As AT&T builds out the FirstNet network, he said, it is also adding support for its AWS and Wireless Communications Spectrum holdings, as well as enabling LTE features such as 4×4 multiple-input multiple-output, four component-carrier aggregation and 256 QAM modulation, Stephens said. With those spectrum aggregation capabilities, he went on, the difference is akin to having four single-lane highways compared to one four-lane highway.
“We’re putting all this in place at once and getting a step-function above the LTE that we had, and evolving it toward 5G at the same time,” Stephens said, noting that the equipment AT&T is using is 5G-upgradeable via software and towers will not need to be climbed again to enable the upgrade.
Local opposition
Local West Lima resident, Nick Stanek, a third generation farmer in the area, notes that the tower will be built on a parcel of land that adjoins his property.
“I am concerned about the erosion of our rural lifestyles and the aesthetics of our beautiful area,” Stanek explained. “I don’t want to see our area become an endless industrial nightmare. We already have great internet and good cell phone service, and we don’t need these towers.”
Stanek explained that he had attended school with both Scott and Stuart Miller, and has known them all of his life. Scott Miller is the landowner who has agreed to lease his land for construction of the West Lima cell phone tower. Miller, a part-time beef farmer who also works at a job in Richland Center, according to Stanek, is interested in the cell tower lease because “it will pay his property taxes.”
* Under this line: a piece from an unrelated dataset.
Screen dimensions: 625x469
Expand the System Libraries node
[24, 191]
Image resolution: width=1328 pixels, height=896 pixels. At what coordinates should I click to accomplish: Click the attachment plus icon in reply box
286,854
“Scott Miller didn’t tell any of his neighbors that he was leasing his land to Bug Tussel for a cell phone tower,” Stanek said. “He is getting paid $3,000 per year to lease the land and his brother is on the Town of Bloom Board which approved the building and road permits.”
Landowner Julie de la Terre who lives on a farm that shares a property line with Stanek’s land will have the tower essentially “right in her backyard.”
“The soil tests have already been done and the tower will likely be built in June,” de la Terre said. “It has been well documented that property values in the vicinity of a cell phone tower plummet by 20 percent. This is a landowner rights issue, and it’s a local control issue.”
De la Terre and Stanek have formed a group of local citizens to fight the installation of cell towers and educate their neighbors about local control and the health impacts of cell tower radiation. Initially, the group organized 28 neighbors to write letters to Bug Tussel expressing opposition to building the tower in their neighborhood. Now the group has held a meeting, and adopted the name ‘People for Sane Technology.’